You can't just prompt-engineer your way to a great customer experience.
Building with agents for internal productivity is one thing. Building agents for customers is a different challenge—one that requires cross-functional orchestration before a sketch, roadmap, or single line of code is written.
The biggest shift in the agentic era isn't a new Figma plugin. It's the shift from designing static interfaces to designing coordinated behavior—across signals, guardrails, channels, and handover points that most teams haven't mapped yet. I built the Agent UX Canvas to make that work concrete.

Each block surfaces a decision that can't be made by one person or one team. Expect to revisit them across multiple sessions with product, engineering, legal, and design before they're truly complete.
Define what the agent is trying to accomplish and for whom
Intent is the north star of your agent. It answers: if this agent runs perfectly, what state of the world has changed? A well-formed intent distinguishes the agent's immediate output from the actual outcome. Intent also sets scope—what the agent is responsible for vs. what sits outside its remit.
Identify the inputs the agent reads to form context and decisions
Signals are the raw material an agent uses to understand its situation — structured data, unstructured content, user-provided context, and environmental state. A critical distinction: required signals (without which the agent cannot proceed) vs. enrichment signals that improve quality but aren't blockers.
Specify the conditions that initiate agent behavior
Triggers define activation logic: what observed state or event causes the agent to begin a task. They can be event-driven, schedule-driven, threshold-driven, or manually initiated. Explicitly mapping triggers prevents agents that fire too eagerly on ambiguous signals — and agents that sit idle waiting for conditions never clearly met.
Catalog the tools, operations, and capabilities the agent can invoke
Actions are the agent's vocabulary of behavior — operations it executes against the world. API calls, file reads and writes, form submissions, database queries, communication sends, calls to sub-agents. Each action carries a cost profile (latency, failure rate) and a risk level (read-only vs. destructive).
Calibrate how much the agent decides vs. defers to humans
Autonomy is a spectrum. At one end: the agent executes entirely without review. At the other: it surfaces recommendations and waits for explicit approval. The right level depends on the stakes, the reliability of the agent, and the cost of a mistake. Map each action to an autonomy tier and identify the escalation path when confidence is low.

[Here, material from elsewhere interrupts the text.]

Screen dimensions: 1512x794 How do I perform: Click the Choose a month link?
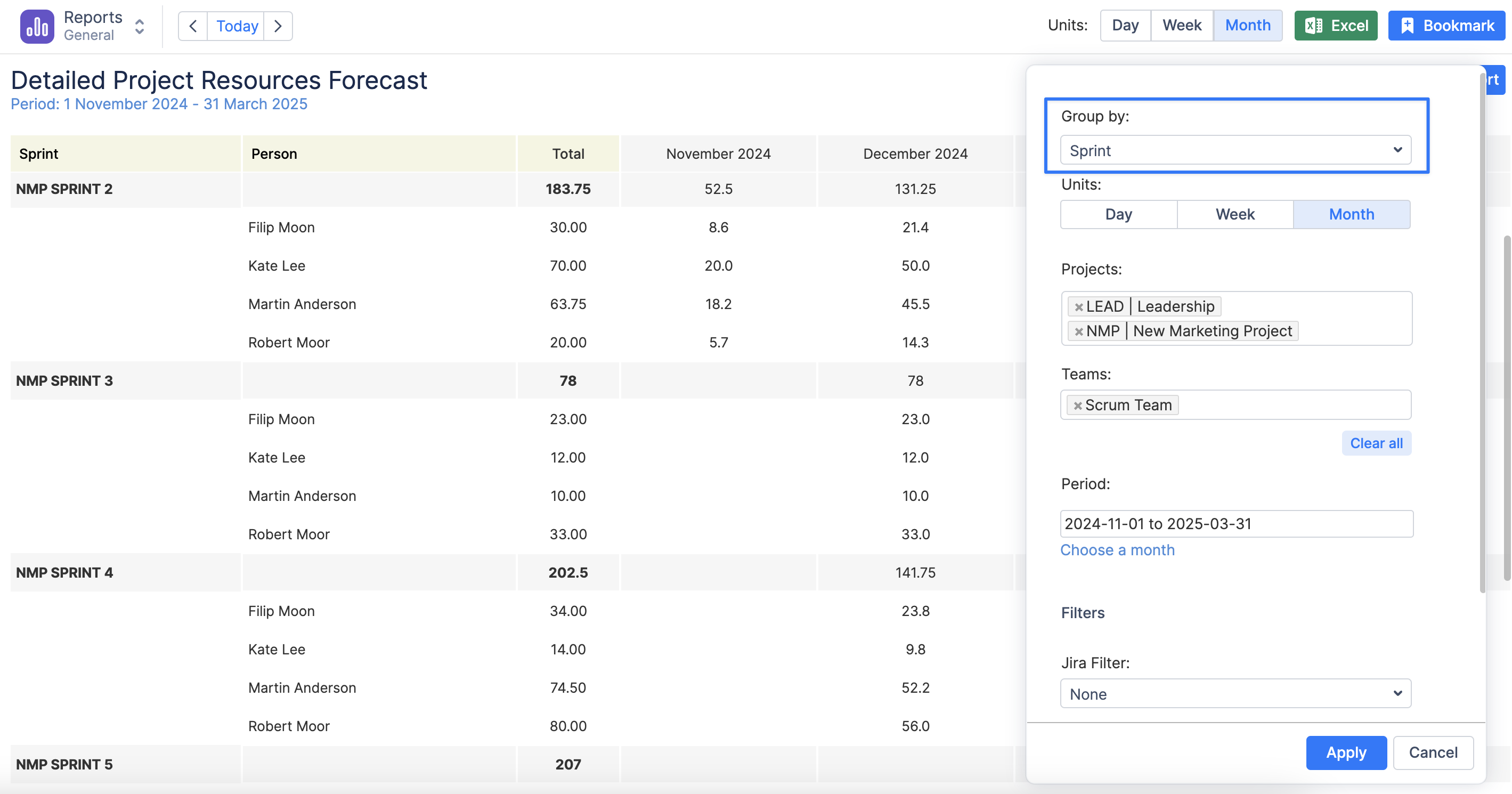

Define who grants permission and what the agent is allowed to access
Authorization is distinct from autonomy. Autonomy governs how often humans review decisions; authorization governs what the agent is permitted to do at all. This block surfaces the consent model — who must opt in, what data is readable vs. storable, what actions require a second party. Also covers revocation: how does a user withdraw agent access, and how quickly?

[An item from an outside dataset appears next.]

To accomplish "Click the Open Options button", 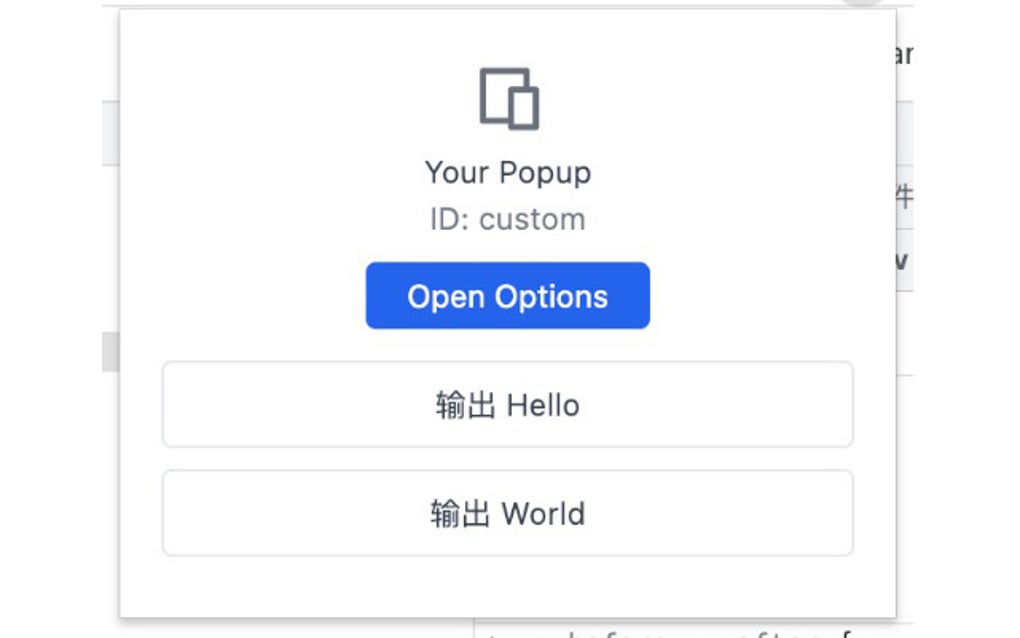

Design the surfaces and interaction patterns users engage with
Widgets are the touchpoints where agent and user meet. Inventory the interface surfaces: chat threads, dashboard panels, email digests, in-app notifications, API webhooks, voice interfaces. For each surface, define the interaction modality — does the user provide input upfront, respond mid-task, or receive a completed output?
Set the constraints that prevent harmful, wrong, or off-scope behavior
Guardrails are the system's immune response. Hard constraints (actions the agent must never take), soft constraints (behaviors that trigger review), content filters, rate limiters, and output validators. Design around failure mode analysis: what are the realistic ways this agent could behave badly, and what check catches each one?
Define the metrics and instrumentation that reveal agent performance
You cannot improve what you don't measure. Define outcome metrics (did the user accomplish their goal?) and operational metrics (latency, error rate, token cost, task completion rate). Identify leading indicators that predict problems before users notice. Instrumentation design is part of this: which events must be logged, at what granularity, and how is ground truth established?
Build the feedback infrastructure that drives continuous improvement
Measurements tell you what happened; the feedback loop determines what you do about it. Design the pipeline from raw telemetry to actionable improvement: user ratings, implicit signals (retry rate, abandonment, manual edits), and automated eval suites. How does the agent learn — through prompt updates, fine-tuning, retrieval refreshes? Define a deployment cadence and rollback protocol.